When we participate in a spiritual practice, like prayer, meditation or loving kindness, we are filling our minds with positive, loving thoughts and energy, which nurture our immune system, Dr. Prieto said.
“It’s not about emptying your mind, it’s filling it with something you love,” he said. “Meditate on the thing you love.”
“When you socialize, you release neural chemicals that suppress biochemical pathways that inhibit your own stem cells,” said Dr. Prieto. Stem cells are necessary to rejuvenate and heal the damage done by inflammation and other assaults on our bodies. By staying engaged and active with others, we help our bodies heal and stay healthy, he said.
“This is not about feel good, touchy feely stuff. This is scientifically proven.”
Regular exercise of some kind, whether it is formal practice of some kind or simply getting out and walking, again enhances your immune system so that your body can effectively recognize and remove invading pathogens, said Dr. Prieto.
Finally, and most importantly, the best way to promote good health is to eat a whole food, preferably plant-based, diet, Dr. Prieto said. He has lectured and taught cooking classes on plant-based diets and has studied its effect on overall health.
“There are a multitude of studies showing that whole food, plant-based diets certainly reverse inflammation and have the potential to reverse the damage that has already taken place,” he said.
When someone has a lot of inflammation in their body, it is usually associated with insulin peaks, which affects cells and promotes changes in their DNA, he said. These changes tend to suppress the protective genes that fight cancer.
A plant-based diet protects against inflammation and helps your body resist and repair cell damage, he said.
Dr. Prieto pointed to another promising area of research, which shows the effectiveness of calorie reduction, fasting and intermittent fasting on our immune system. Researchers at the Osher Center for Integrative Medicine at the University of California San Francisco have demonstrated that reducing calories, fasting or practicing intermittent fasting allows your immune system to better repair cell damage.
“Scientific studies show that calorie reduction significantly lengthens your lifespan,” Dr. Prieto said.
He cited studies done at the Osher Center on mice who had lung cancer that showed that a combination of chemotherapy and fasting for two or three days prior to chemotherapy showed markedly better results in cancer-free survival after treatment. The chemotherapy side effects were also greatly reduced when fasting took place, he said. The results were equally as promising on mice with breast cancer, he said.
“Besides not getting as many side effects (from the chemo), the efficacy went through the roof,” he said.
Fasting, which is abstaining from eating, drinking only water, coffee or tea, for a period of time (typically one day or more), usually results in weight loss, Dr. Prieto said. Those who are concerned about weight loss can try intermittent fasting on a daily basis by concentrating their caloric intake into about 8 hours each day. Since your body does much of the repair of cell damage while you are asleep, you should end your caloric intake four hours before bed each day, he said.

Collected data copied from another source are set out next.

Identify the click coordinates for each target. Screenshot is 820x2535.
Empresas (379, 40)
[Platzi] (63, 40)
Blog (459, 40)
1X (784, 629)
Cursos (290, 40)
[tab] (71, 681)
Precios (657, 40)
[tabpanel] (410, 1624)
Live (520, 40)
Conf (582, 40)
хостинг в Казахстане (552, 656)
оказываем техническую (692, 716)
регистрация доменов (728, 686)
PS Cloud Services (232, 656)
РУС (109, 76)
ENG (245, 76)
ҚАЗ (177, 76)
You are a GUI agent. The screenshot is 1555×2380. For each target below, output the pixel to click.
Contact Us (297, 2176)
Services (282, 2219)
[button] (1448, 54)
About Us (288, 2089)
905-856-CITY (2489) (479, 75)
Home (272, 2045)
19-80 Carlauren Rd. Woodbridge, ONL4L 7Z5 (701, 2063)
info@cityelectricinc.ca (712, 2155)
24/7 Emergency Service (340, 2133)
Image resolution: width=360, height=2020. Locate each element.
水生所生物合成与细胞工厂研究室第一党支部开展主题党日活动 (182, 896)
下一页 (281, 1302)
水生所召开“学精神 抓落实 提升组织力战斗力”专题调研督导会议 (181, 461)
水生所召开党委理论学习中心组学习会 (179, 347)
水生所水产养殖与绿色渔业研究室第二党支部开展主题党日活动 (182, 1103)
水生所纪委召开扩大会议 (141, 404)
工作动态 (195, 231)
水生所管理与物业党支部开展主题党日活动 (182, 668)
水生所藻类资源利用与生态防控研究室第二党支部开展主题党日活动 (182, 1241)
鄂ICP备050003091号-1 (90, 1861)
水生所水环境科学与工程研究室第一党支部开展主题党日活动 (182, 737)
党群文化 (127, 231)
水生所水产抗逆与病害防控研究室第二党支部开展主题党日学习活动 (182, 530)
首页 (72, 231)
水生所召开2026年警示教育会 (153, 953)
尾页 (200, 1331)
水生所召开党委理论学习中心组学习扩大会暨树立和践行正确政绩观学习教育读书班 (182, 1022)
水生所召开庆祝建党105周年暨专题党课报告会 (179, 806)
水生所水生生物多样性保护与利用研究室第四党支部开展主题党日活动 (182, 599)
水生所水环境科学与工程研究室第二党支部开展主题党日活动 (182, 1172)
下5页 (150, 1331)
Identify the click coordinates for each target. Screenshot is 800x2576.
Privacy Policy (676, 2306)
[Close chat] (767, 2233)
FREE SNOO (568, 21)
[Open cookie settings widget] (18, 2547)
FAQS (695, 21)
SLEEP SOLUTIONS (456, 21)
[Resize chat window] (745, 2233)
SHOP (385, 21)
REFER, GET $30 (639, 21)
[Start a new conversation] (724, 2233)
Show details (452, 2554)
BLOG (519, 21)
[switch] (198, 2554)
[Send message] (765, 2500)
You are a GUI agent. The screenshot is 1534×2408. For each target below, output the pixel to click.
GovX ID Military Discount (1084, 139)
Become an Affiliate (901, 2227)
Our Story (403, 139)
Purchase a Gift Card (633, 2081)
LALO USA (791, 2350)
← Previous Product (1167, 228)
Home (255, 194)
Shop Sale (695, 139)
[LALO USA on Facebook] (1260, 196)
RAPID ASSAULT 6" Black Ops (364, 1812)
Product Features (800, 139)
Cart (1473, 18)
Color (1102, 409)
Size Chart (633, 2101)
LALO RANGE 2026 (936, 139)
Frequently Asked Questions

The Osher Center website gives these suggestions for boosting your immune system and, specifically, protecting against cancer:
- In general, follow an anti-inflammatory diet with lots of colorful fruits, vegetables, beans, lentils, herbs and spices.
- Low to moderate carbohydrate intake with low glycemic starches
- Healthy fats at every meal, including good sources of Omega-3s
- Moderate protein intake of 3-4 ounces per meal from a combination of animal and plant proteins
- Lengthen the time between dinner and breakfast to allow for a longer overnight fast, with the goal of 13 or more hours, for example dinner by 6:00 pm and breakfast after 7:00 am.
- Short-term water fasts of 1-3 days to possibly help re-generate the immune system and increase cellular protection against oxidative stress. Working with a healthcare provider, you can determine how often it may be appropriate for you to engage in a fast.
By incorporating some or all of these practices into your daily, you will enhance your quality of life, Dr. Prieto said. “Your body just functions better. You feel better. You’re able to do the things you enjoy much longer.”